**WRITTEN INSTRUCTION**
Reproduce the records starting at the line that contains "The width and height of the screenshot is (579, 304)." and ending at the line that contains "pos(149,102)", both lines included, keeping the requests as they are but multiplying every coordinate in the answers by 1.9 and rounding to whole numbers, with halves rounded up. Give only these lines and omit the pictures.
━━━━━ MATERIAL PROVIDED
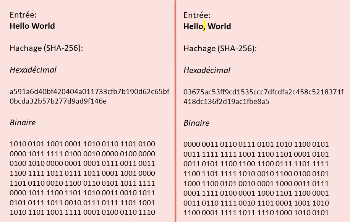Click the hex line '0bcda32b57b277d9ad9f146e'
Screen dimensions: 350x222
pos(58,101)
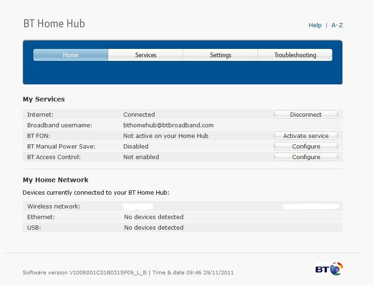Switch to the Services tab
The height and width of the screenshot is (285, 373).
(x=146, y=55)
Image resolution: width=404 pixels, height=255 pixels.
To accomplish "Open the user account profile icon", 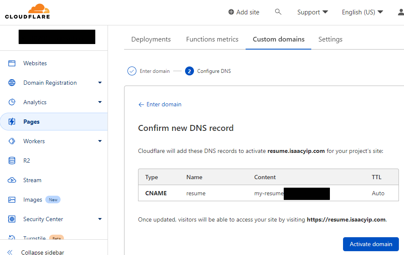I will coord(401,12).
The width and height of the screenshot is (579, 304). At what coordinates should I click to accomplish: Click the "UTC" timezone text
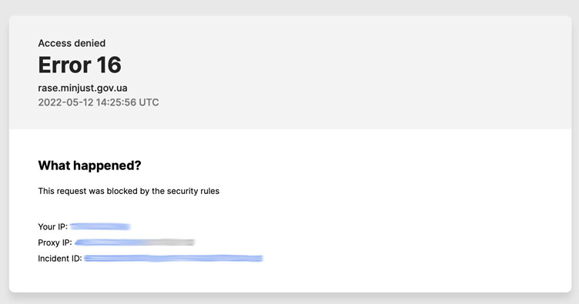pos(149,102)
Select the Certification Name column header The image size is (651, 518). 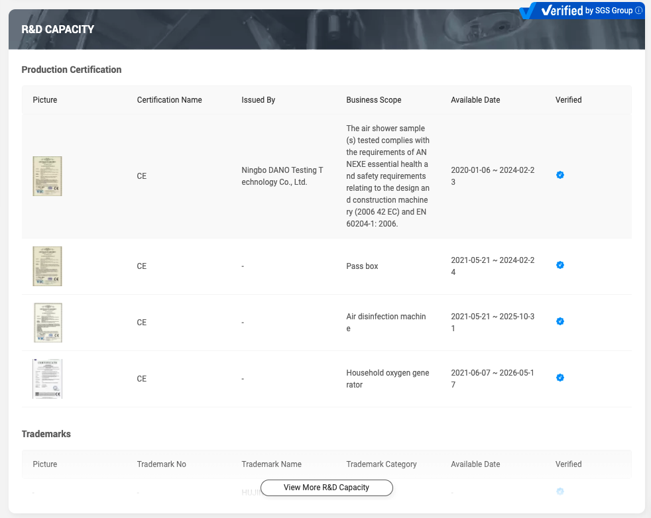[169, 100]
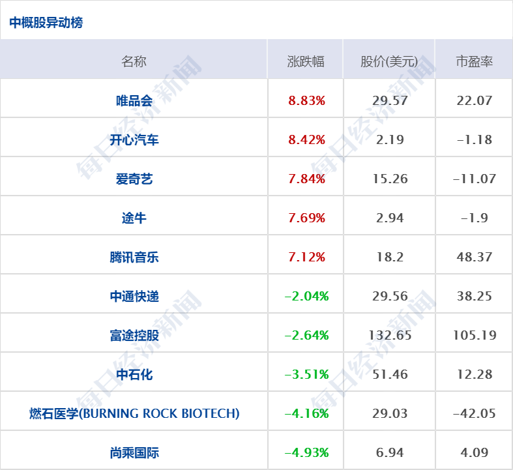This screenshot has height=470, width=513.
Task: Click the 市盈率 column header
Action: (475, 61)
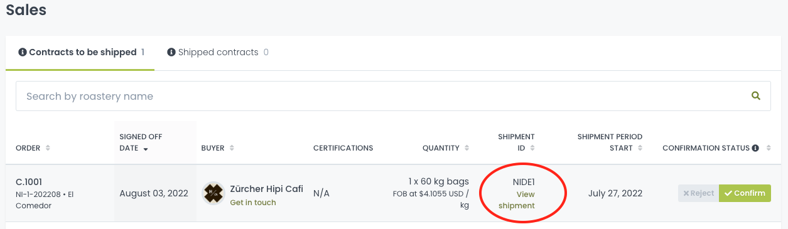Open order C.1001 row

pos(394,193)
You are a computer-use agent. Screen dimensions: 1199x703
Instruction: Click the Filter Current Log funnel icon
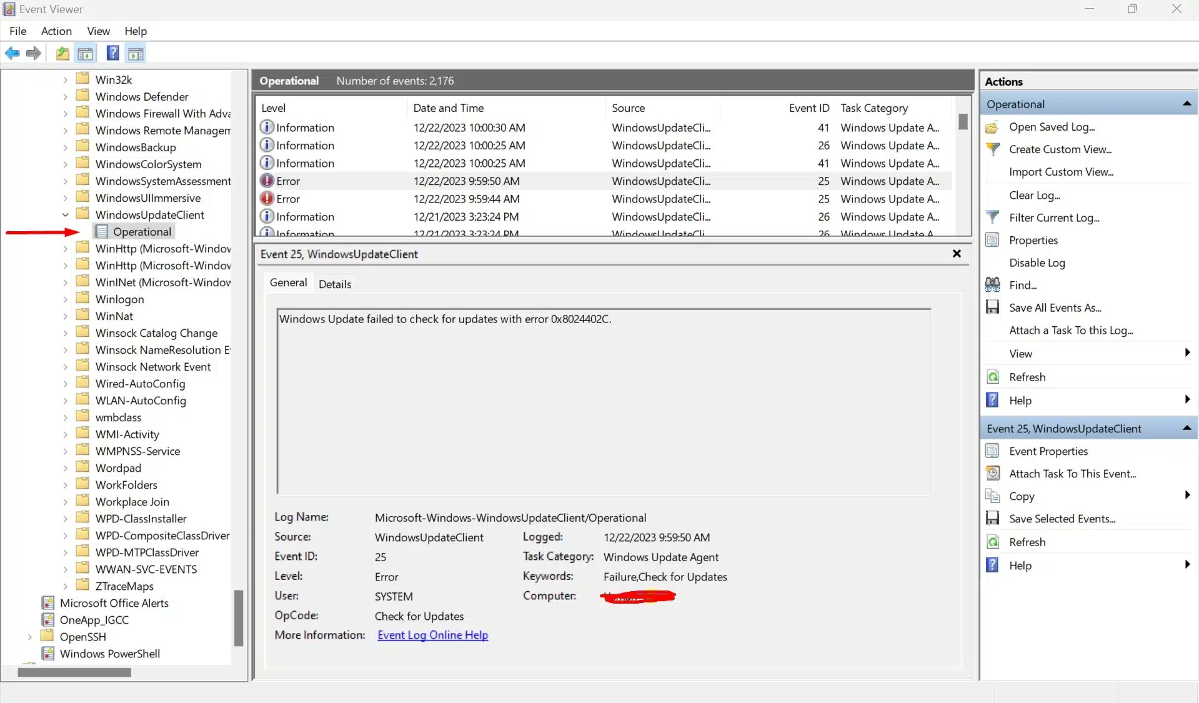993,217
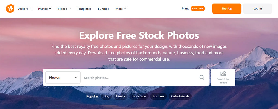Select the Family popular tag
The image size is (278, 109).
click(120, 96)
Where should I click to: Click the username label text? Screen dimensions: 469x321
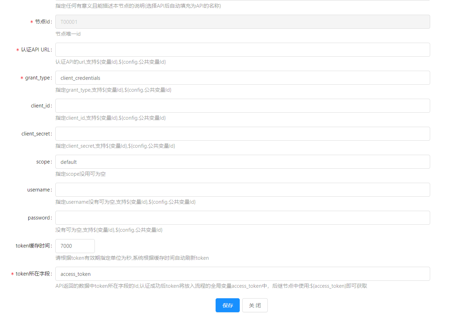[x=39, y=190]
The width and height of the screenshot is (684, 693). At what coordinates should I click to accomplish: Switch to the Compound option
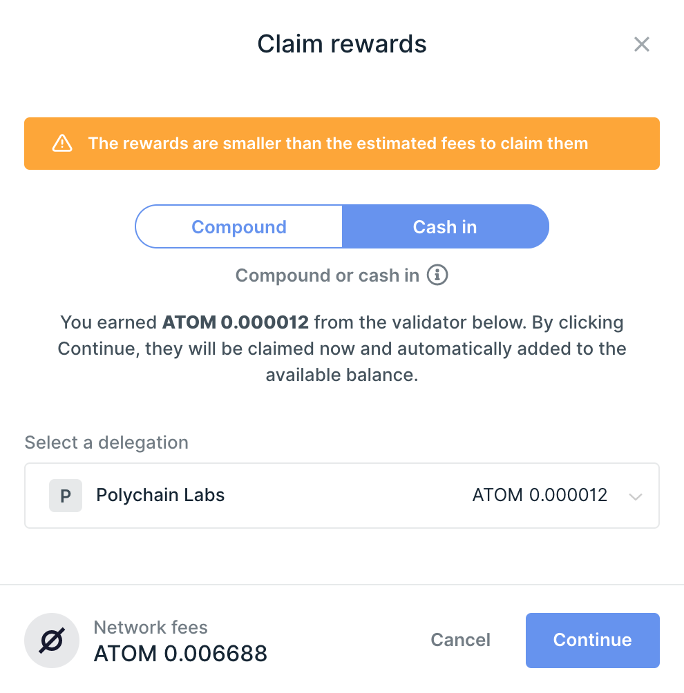point(239,227)
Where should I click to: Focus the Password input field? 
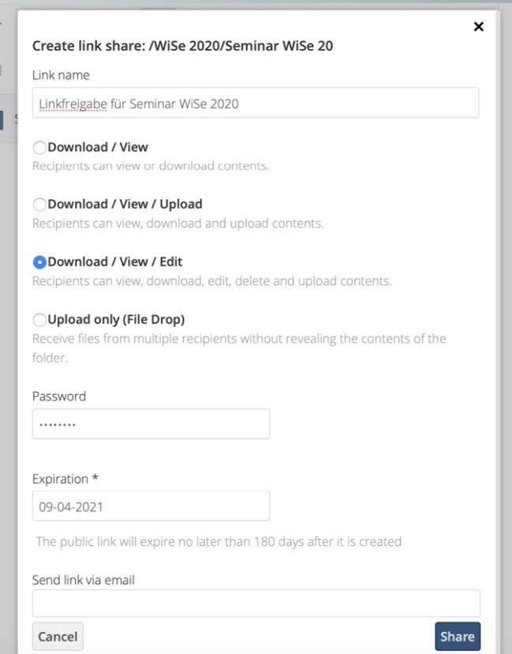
━━━━━━━━━━
**IN RESPONSE**
The width and height of the screenshot is (579, 304). At what coordinates should I click to accomplish: Click the "UTC" timezone text
pos(283,194)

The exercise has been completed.